Et de préciser toutefois : « En prononçant le jugement de 20 ans, le juge s’est prévalu de circonstances atténuantes…Le texte de loi, en son article 147 du Code de procédure pénale est clair. Dès lors qu’il s’agit de faits justifiant la peine capitale ou la perpétuité, le juge, dans le meilleur des cas, ne peut que réduire les peines entre 20 et 30 ans… ». Du haut de sa longue expérience, muni de la règle de rigueur et de la mansuétude d’un homme qui en a vu tant…Mohamed Abdannabaoui se fait un devoir de rappeler que « les personnes en cause ont été poursuivies et condamnées non pour leurs revendications sociales ou économiques, mais pour des faits graves et passibles de la peine de mort. Le dossier comportait des éléments comme le fait d’incendier un édifice de police, des jets de pierres, l’atteinte à la propriété d’autrui et complot contre la sécurité de l’Etat». Chaque terme est pesé avant d’être lancé, il se suffit à lui-même, lâché avec la volonté plus d’éclairer que de se justifier.

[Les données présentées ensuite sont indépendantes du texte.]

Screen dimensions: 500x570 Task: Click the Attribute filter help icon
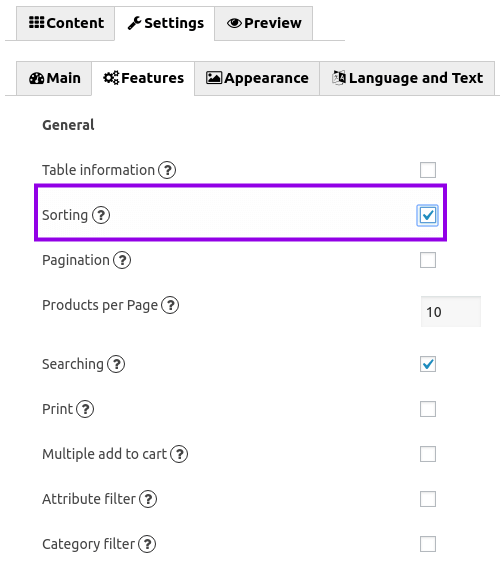point(148,499)
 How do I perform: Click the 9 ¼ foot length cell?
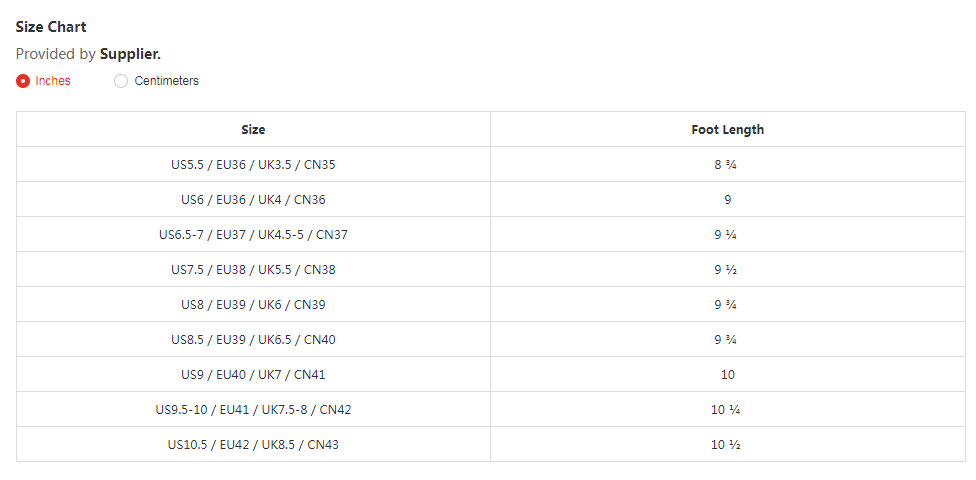point(727,235)
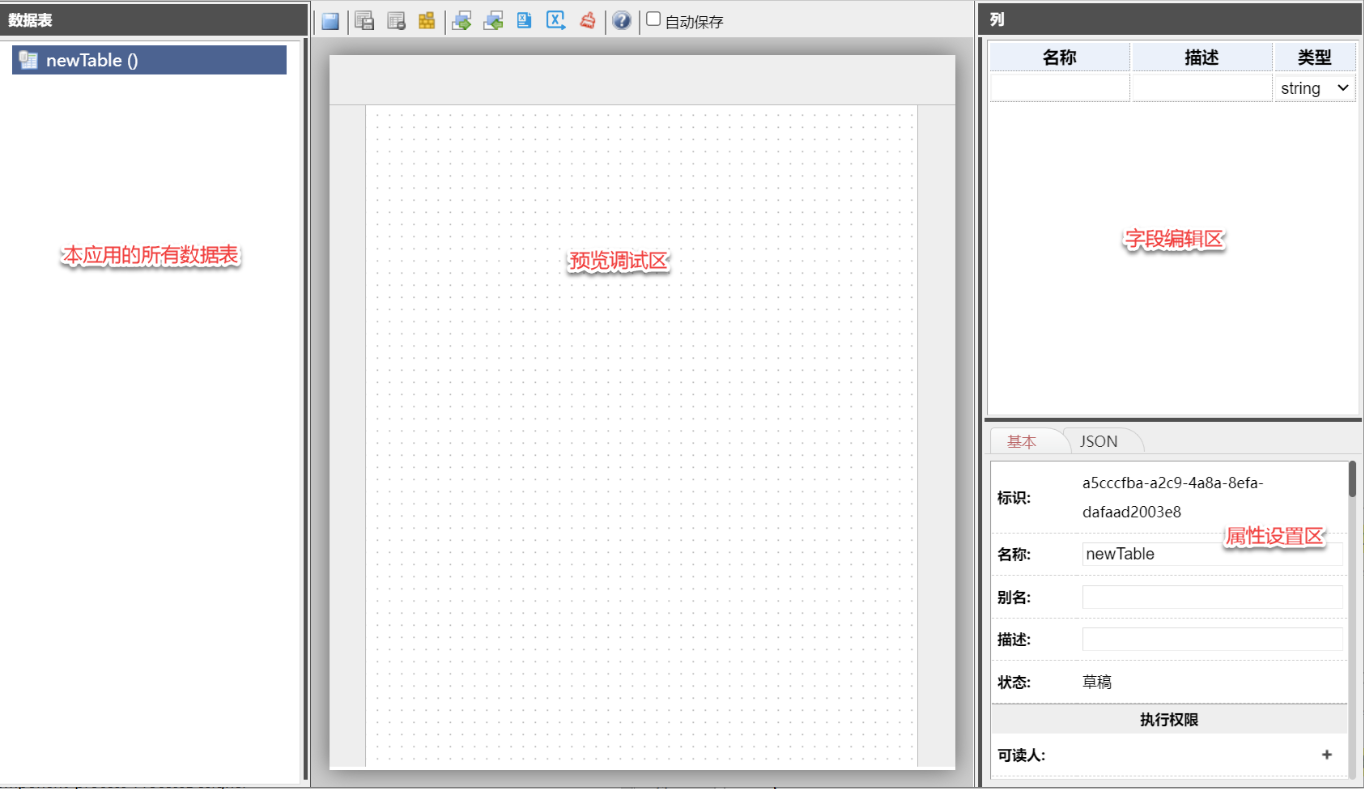
Task: Click the 名称 column header
Action: coord(1059,57)
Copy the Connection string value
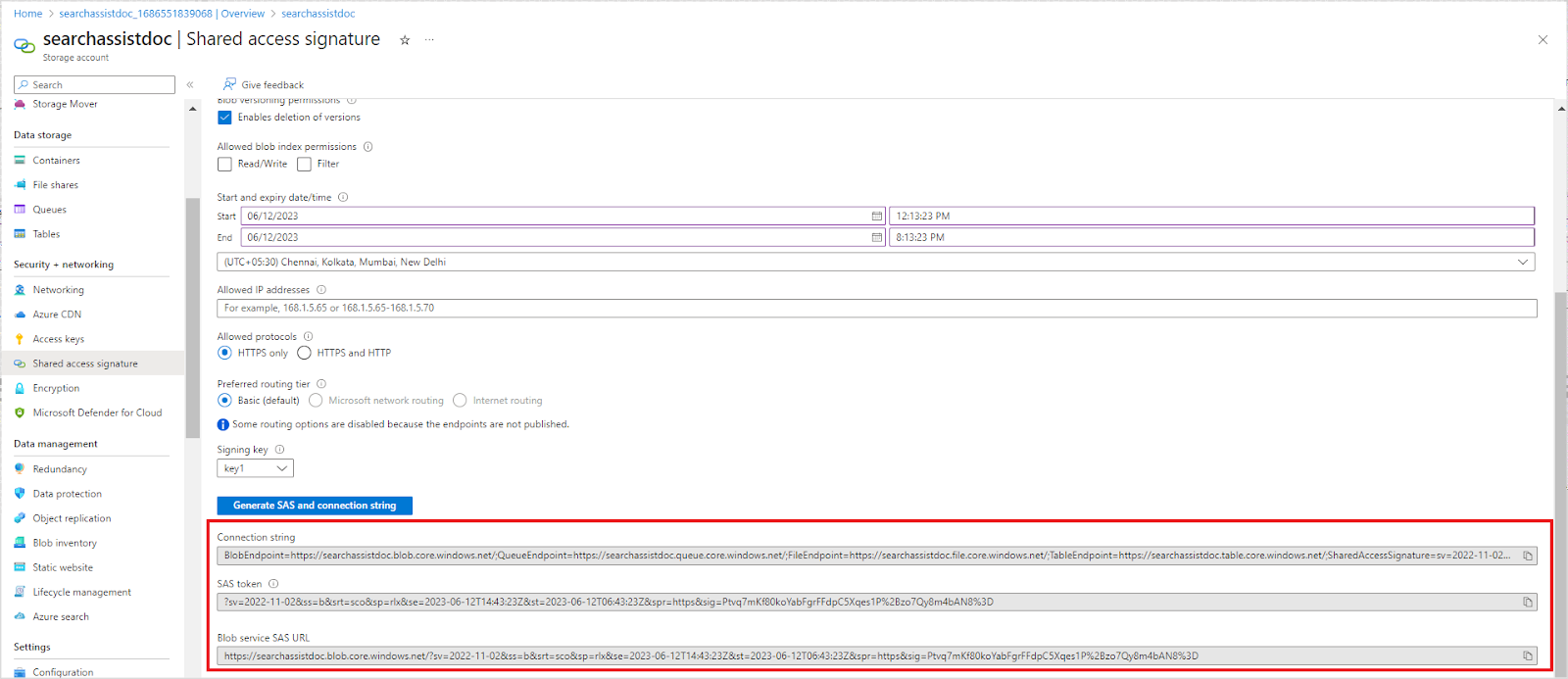This screenshot has width=1568, height=679. point(1527,556)
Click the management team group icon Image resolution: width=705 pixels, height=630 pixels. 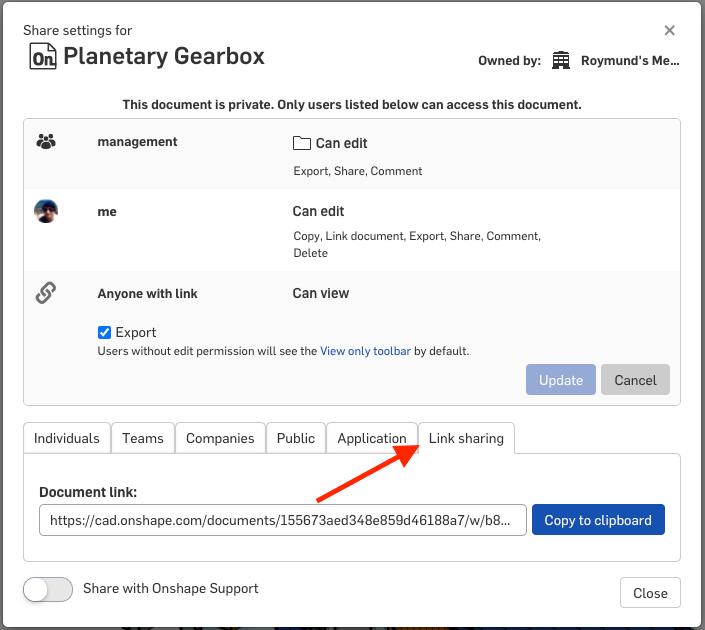click(46, 142)
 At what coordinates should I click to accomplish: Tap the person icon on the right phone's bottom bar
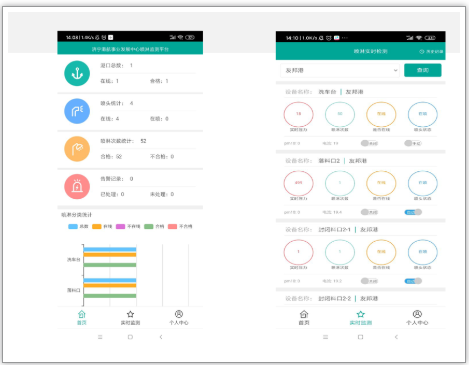click(417, 314)
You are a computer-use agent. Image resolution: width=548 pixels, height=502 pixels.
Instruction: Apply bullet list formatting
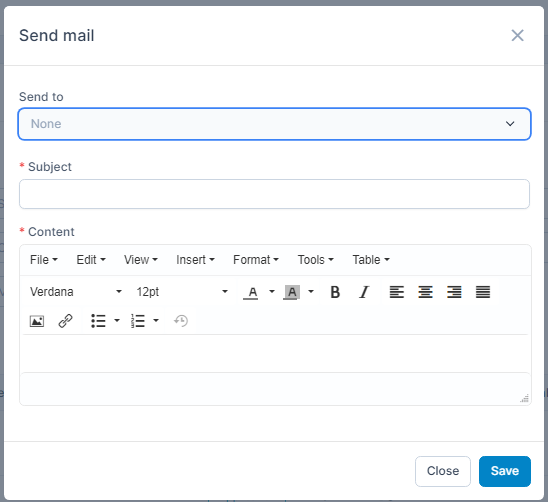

Mohamed Tijjini, tout à son rôle de « déstabilisateur » téléphage, en vient à l’autre question qui fâche à propos de la condamnation à 3 ans de prison du journaliste Hamid Mahdaoui sur la base du Code de procédure pénale et non sur celle du Code la presse. Le Président du Ministère public, lui rétorque avec superbe : « Le Code de la presse s’applique à des faits relatifs à l’exercice de ce métier. Mais si un journaliste commet un meurtre ou un vol, il tombe sous le coup du Code pénal (…) Hamid Mahdaoui a été poursuivi pour non dénonciation de crime, un crime qui ne figure pas dans le Code de la presse… Il faut attendre, car le concerné a fait appel et dispose d’une solide défense ».